Last updated:
ID:
816667
Start date:
29 July 2025
Project status:
Current
Principal investigator:
Dr Akram Yazdani
Lead institution:
University of Texas (UT Health), United States of America

With the aging of the global population, the prevalence of dementia is rising, placing a significant and growing burden on healthcare systems and society. Despite more than a decade of intensive biomarker research, the field still lacks robust tools to accurately predict who will develop dementia, how the disease will progress, and when clinical symptoms will emerge. This highlights a critical need for innovative, non-invasive diagnostic strategies across the disease continuum. Developing predictive and mechanistically informative biomarkers could support earlier diagnosis, improve risk stratification, and enable more effective intervention and management.
The UK Biobank offers a uniquely rich dataset, including biomarker assays, cognitive assessments, proteomics and metabolomics data, genetic profiles, and longitudinal follow-up, providing an unparalleled opportunity to explore disease trajectories from midlife to dementia onset.
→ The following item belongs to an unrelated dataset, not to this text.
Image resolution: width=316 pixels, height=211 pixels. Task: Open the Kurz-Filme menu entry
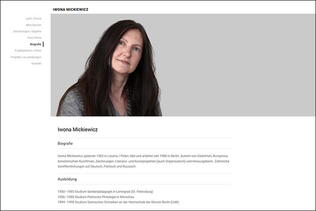tap(34, 38)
Leveraging this resource using systems-based AI/ML approaches will allow for the discovery of actionable, non-invasive biomarkers to advance precision medicine approaches for dementia prevention.
Our objectives is to identify predictive blood metabolite and protein biomarkers and investigate their causal associations with biological processes involved in dementia to improve early detection, deepen our understanding of disease mechanisms, and ultimately contribute to personalized and timely treatment strategies.